Created 10-24-2016 01:54 PM
Hi @Jessika314_ninja,
It looks like the NameNodes cannot contact the Journal Nodes - can you check the JNs are running.
You say the zkfc stops after starting it - can you share some of the last 2-500 lines of log from it?
Thanks
Dave
Created 10-24-2016 02:16 PM
the JNs are running.
here is the ZKFC log
Refused 2016-10-24 15:10:43,506 INFO ipc.Client (Client.java:handleConnectionFailure(874)) - Retrying connect to server: hdpmaster1/192.168.1.161:8020. Already tried 0 time(s); retry policy is RetryUpToMaximumCountWithFixedSleep(maxRetries=1, sleepTime=1000 MILLISECONDS) 2016-10-24 15:10:43,506 WARN ha.HealthMonitor (HealthMonitor.java:doHealthChecks(211)) - Transport-level exception trying to monitor health of NameNode at hdpmaster1/192.168.1.161:8020: java.net.ConnectException: Connection refused Call From hdpmaster1/192.168.1.161 to hdpmaster1:8020 failed on connection exception: java.net.ConnectException: Connection refused; For more details see: http://wiki.apache.org/hadoop/ConnectionRefused
Created 10-24-2016 03:03 PM
Ok this is due to NN not being active.
Did you start your NameNode as user HDFS? What are the permissions on the journal node directories?
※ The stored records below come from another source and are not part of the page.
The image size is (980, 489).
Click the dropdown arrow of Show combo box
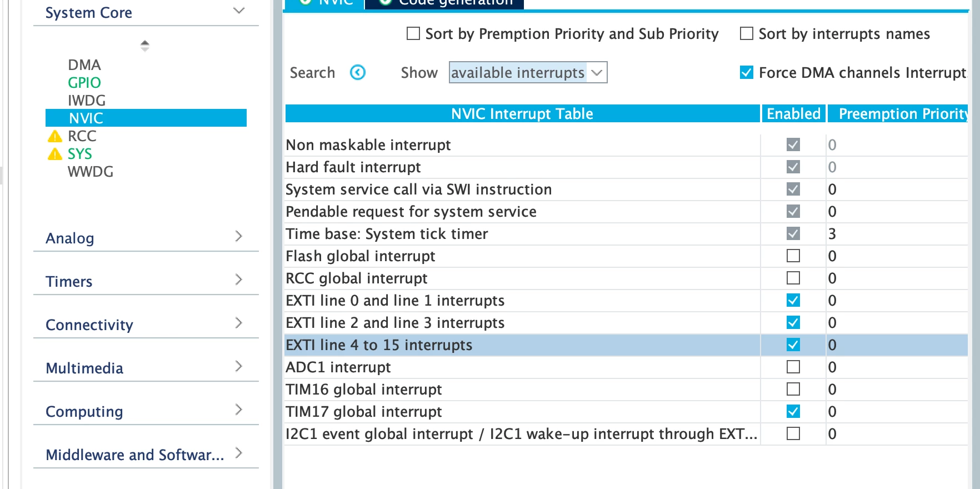coord(597,73)
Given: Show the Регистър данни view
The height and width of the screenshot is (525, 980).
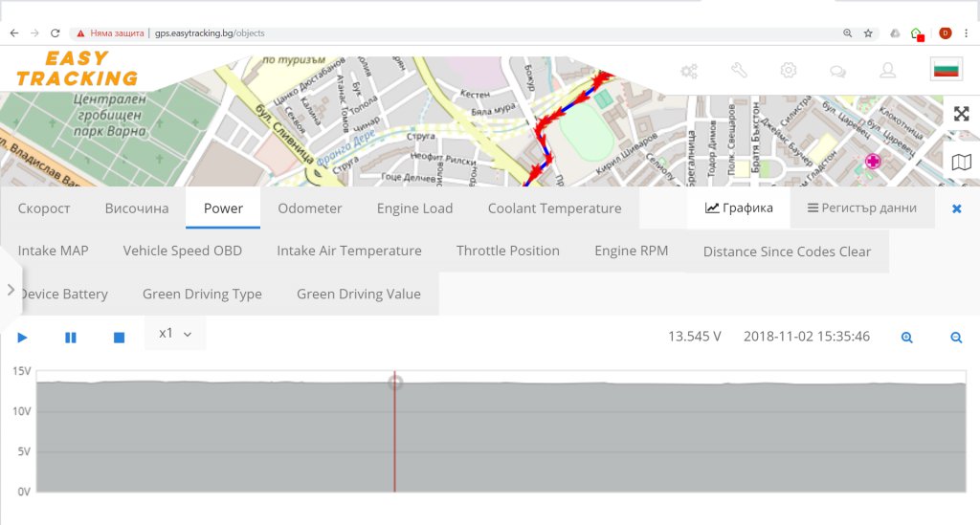Looking at the screenshot, I should click(862, 208).
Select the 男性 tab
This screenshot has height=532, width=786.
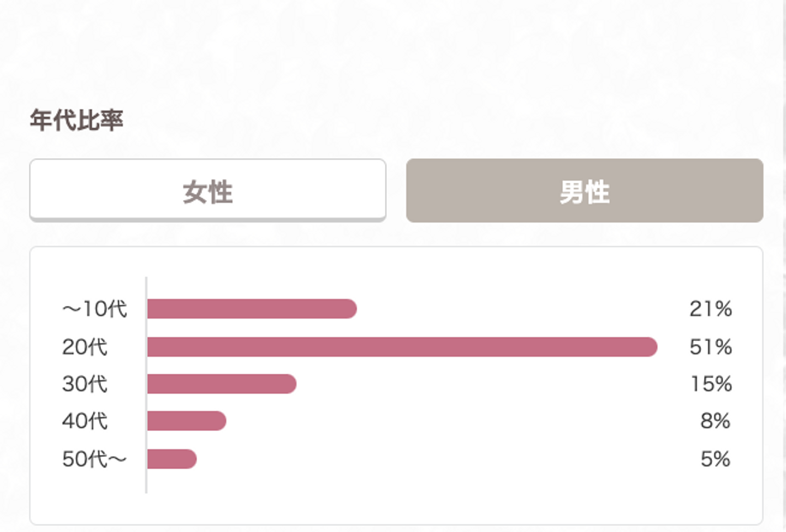tap(584, 191)
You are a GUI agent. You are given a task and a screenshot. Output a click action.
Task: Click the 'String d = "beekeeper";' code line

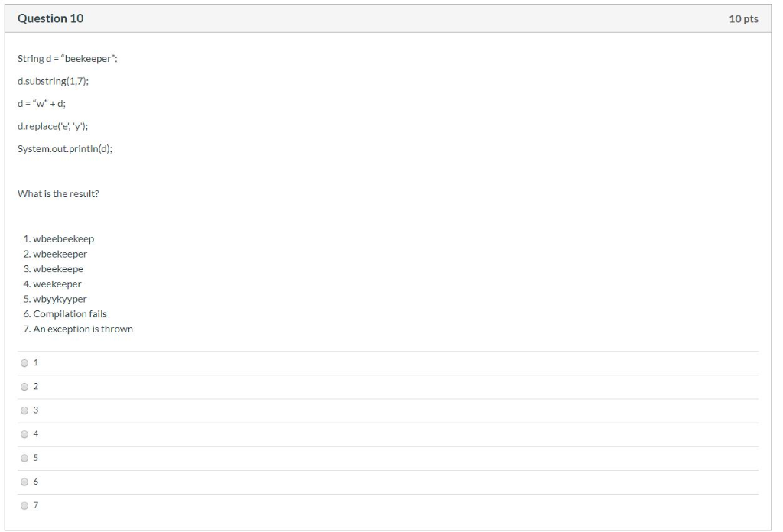coord(67,59)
AccessControlException: Access denied for user root. Superuser privilege is required 2016-10-24 11:26:12,138 WARN namenode.FSEditLog (JournalSet.java:selectInputStreams(280)) - Unable to determine input streams from QJM to [192 .168.1.161:8485, 192.168.1.162:8485, 192.168.1.163:8485].
Can you make sure your journalnodes are runnign as hdfs and also your namenodes?